En termes d’utilisation, les cultivars peuvent convenir à la consommation et à la transformation industrielle. Les fruits à pulpe ferme, orange vif ou jaune, au goût agréable et à petit noyau sont de bons produits au sirop ; les abricots destinés au séchage doivent être de forme, de taille et de couleur homogènes, mûrir uniformément, contenir de nombreux sucres et avoir un petit noyau.

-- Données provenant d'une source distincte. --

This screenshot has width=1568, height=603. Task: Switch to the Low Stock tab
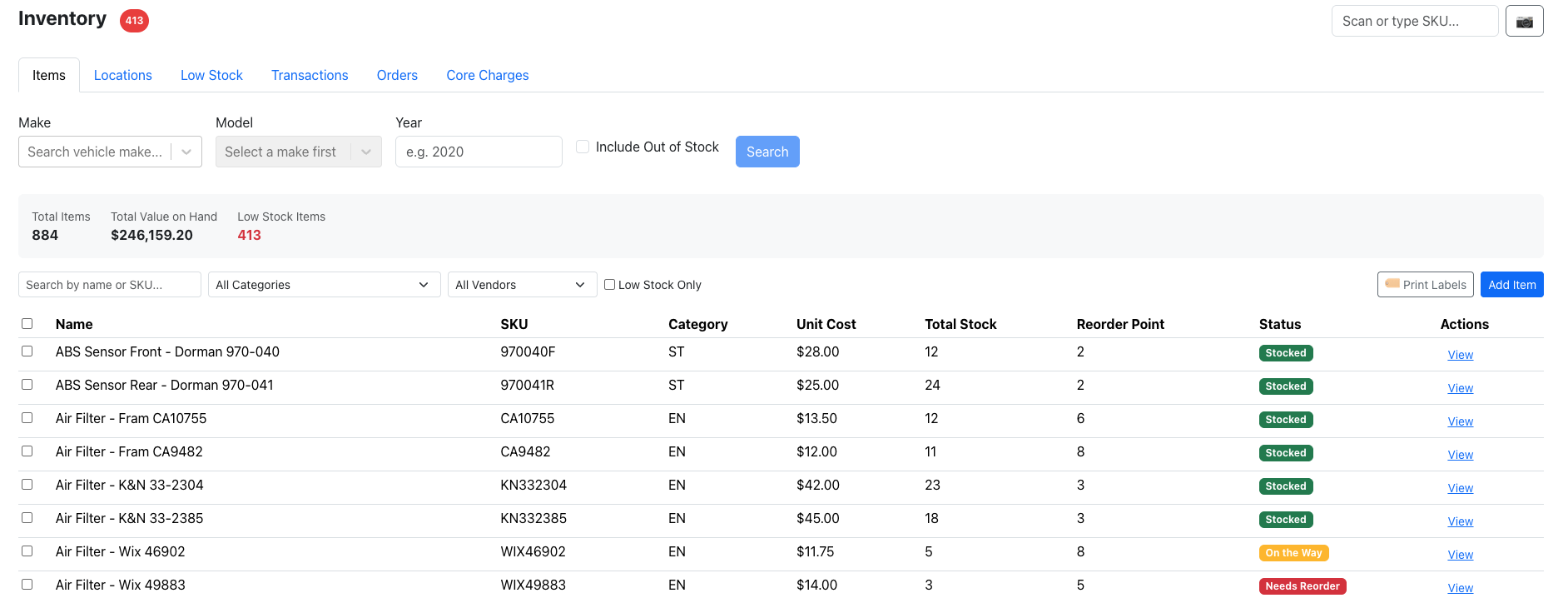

Pour la consommation fraîche, il faut de grosses drupes jaune orangé, aux tons rouges, pulpe parfumée, avec de bonnes exigences organoleptiques (les cultivars précoces ne satisfont pas toujours à cette caractéristique), fermes car résistantes à la manipulation et capables de conserver une durée de conservation. .

Les principales exigences agronomiques des variétés sont : la résistance aux basses températures hivernales, une floraison tardive pour éviter les gelées tardives, une productivité constante et élevée, une fructification précoce et une maturation simultanée des abricots. Le but de l’amélioration génétique est d’obtenir des cultivars adaptables à différents environnements, résistants aux parasites et aux aléas environnementaux (monilia, bactériose, virose, gelées printanières) et aptes à la transformation industrielle.

Les variétés d’abricot se différencient les unes des autres grâce aux fiches pomologiques, dans lesquelles sont décrits la forme et l’uniformité de maturation du fruit, la taille, la pubescence (présence de poils), les couleurs de la peau (couleur de fond, surcoloration) . ) et de la pulpe, les caractéristiques de la pulpe (consistance, adhérence de la pulpe au noyau), les évaluations organoleptiques (arômes, acidité, saveur), l’éclatement du fruit et la sensibilité aux parasites (monilia, pucerons, oïdium).